Directives:
a: Summarize the message on page-level checksums in two sentences.
b: Reproduce the stretch of the message on page-level checksums from "Now, the logical" through "into this category.".

Document section:
####################

Quick Links

Re: better page-level checksums

From:	Robert Haas <robertmhaas(at)gmail(dot)com>
To:	Matthias van de Meent <boekewurm+postgres(at)gmail(dot)com>
Cc:	PostgreSQL Hackers <pgsql-hackers(at)lists(dot)postgresql(dot)org>
Subject:	Re: better page-level checksums
Date:	2022-06-14 12:55:56
Message-ID:	CA+TgmoaYfUuWpMG0ynC-z2ofTpFdA6a6QCyrzV3iCmkVjwoYpA@mail.gmail.com
Views:	Whole Thread \| Raw Message \| Download mbox \| Resend email
Thread:
Lists:	pgsql-hackers

On Mon, Jun 13, 2022 at 5:14 PM Matthias van de Meent
<boekewurm+postgres(at)gmail(dot)com> wrote:
> It's not that I disagree with (or dislike the idea of) increasing the
> resilience of checksums, I just want to be very careful that we don't
> trade (potentially significant) runtime performance for features
> people might not use. This thread seems very related to the 'storing
> an explicit nonce'-thread, which also wants to reclaim space from a
> page that is currently used by AMs, while AMs would lose access to
> certain information on pages and certain optimizations that they could
> do before. I'm very hesitant to let just any modification to the page
> format go through because someone needs extra metadata attached to a
> page.

Right. So, to be clear, I think there is an opportunity to store ONE
extra blob of data in the page. It might be an extended checksum, or
it might be a nonce for cryptographic authentication, but it can't be
both. I think this is OK, because in earlier discussions of TDE, it
seems that if you're using encryption and also want to verify page
integrity, you'll use an encryption system that produces some kind of
verifier, and you'll store that into this space in the page instead of
using an enhanced-checksum feature.

In other words, I'm imagining creating a space at the end of each page
for some sort of enhanced security or data integrity feature, and you
can either choose not to use one (in which case things work as they do
today), or you can choose an extended checksums feature, or maybe in
the future you can choose some form of TDE that involves storing a
nonce or a page verifier in the page. But you just get one.

Now, the logical question to ask is: well, if there's only one
opportunity to store an extra blob of data on every page, is this the
best way to use it? What if someone comes along with another feature
that also wants to store a blob of data on every page, and they can't
do it because this proposal got there first? My answer is: well, if
that additional feature is something that provides encryption or
tamper-resistance or data integrity or security in any form, then it
can just be added as a new option for how you use this blob of space,
and users who prefer the new thing to the existing options can pick
it. If it's something else, then .... what is it, exactly? It seems to
me that the kinds of things that require space in *every* page of the
cluster are really the things that fall into this category.

For example, Stephen mused earlier that maybe while we're at it we
could find a way to include an XID epoch in every page. Maybe so, but
we wouldn't actually want that in *every* page. We would only want it
in the heap pages. And as far as I can see that's pretty generally how
things go. There are plenty of projects that might want extra space in
each page *for a certain AM* and I don't see any reason why what I
propose to do here would rule that out. I think this and that could
both be done, and doing this might even make doing that easier by
putting in place some useful infrastructure. What I don't think we can
get away with is having multiple systems that are each taking a bite
out of every page for every AM -- but I think that's OK, because I
don't think there's a lot of need for multiple such systems.

####################

(Click-target data)
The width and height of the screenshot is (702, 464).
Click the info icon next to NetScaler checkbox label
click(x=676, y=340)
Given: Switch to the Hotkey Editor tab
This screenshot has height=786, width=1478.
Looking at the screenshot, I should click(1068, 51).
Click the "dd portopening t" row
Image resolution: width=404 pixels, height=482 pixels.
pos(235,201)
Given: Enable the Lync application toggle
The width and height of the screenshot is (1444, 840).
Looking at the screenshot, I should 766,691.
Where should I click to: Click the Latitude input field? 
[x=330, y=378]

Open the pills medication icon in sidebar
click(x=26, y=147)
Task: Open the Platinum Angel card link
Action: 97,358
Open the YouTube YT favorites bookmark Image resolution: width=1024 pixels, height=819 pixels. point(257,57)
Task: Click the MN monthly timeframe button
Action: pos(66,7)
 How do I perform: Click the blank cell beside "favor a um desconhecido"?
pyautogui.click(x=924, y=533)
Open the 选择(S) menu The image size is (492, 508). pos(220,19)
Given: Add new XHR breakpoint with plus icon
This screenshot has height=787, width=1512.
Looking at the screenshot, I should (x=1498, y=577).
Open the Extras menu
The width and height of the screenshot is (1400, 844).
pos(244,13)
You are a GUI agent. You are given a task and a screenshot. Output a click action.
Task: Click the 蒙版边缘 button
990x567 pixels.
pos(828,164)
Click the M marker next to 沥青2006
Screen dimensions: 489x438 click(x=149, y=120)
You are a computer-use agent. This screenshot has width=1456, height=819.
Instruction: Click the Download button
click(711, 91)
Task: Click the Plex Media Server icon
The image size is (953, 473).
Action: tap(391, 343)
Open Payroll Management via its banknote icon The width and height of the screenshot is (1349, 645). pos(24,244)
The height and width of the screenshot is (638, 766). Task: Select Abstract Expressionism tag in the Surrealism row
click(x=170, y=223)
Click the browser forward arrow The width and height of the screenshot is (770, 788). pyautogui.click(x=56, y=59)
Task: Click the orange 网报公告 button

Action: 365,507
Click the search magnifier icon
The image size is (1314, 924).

####################

Solutions:
a: The message proposes reserving one space at the end of each page for a single security or data integrity feature, such as an extended checksum or a nonce or page verifier for encryption, but not both, with the option of using none so that things work as they do today. It argues that other features wanting space in every page would fit this same category, while ideas like an XID epoch would only need space in pages of a certain AM, which this proposal would not rule out.

b:
Now, the logical question to ask is: well, if there's only one
opportunity to store an extra blob of data on every page, is this the
best way to use it? What if someone comes along with another feature
that also wants to store a blob of data on every page, and they can't
do it because this proposal got there first? My answer is: well, if
that additional feature is something that provides encryption or
tamper-resistance or data integrity or security in any form, then it
can just be added as a new option for how you use this blob of space,
and users who prefer the new thing to the existing options can pick
it. If it's something else, then .... what is it, exactly? It seems to
me that the kinds of things that require space in *every* page of the
cluster are really the things that fall into this category.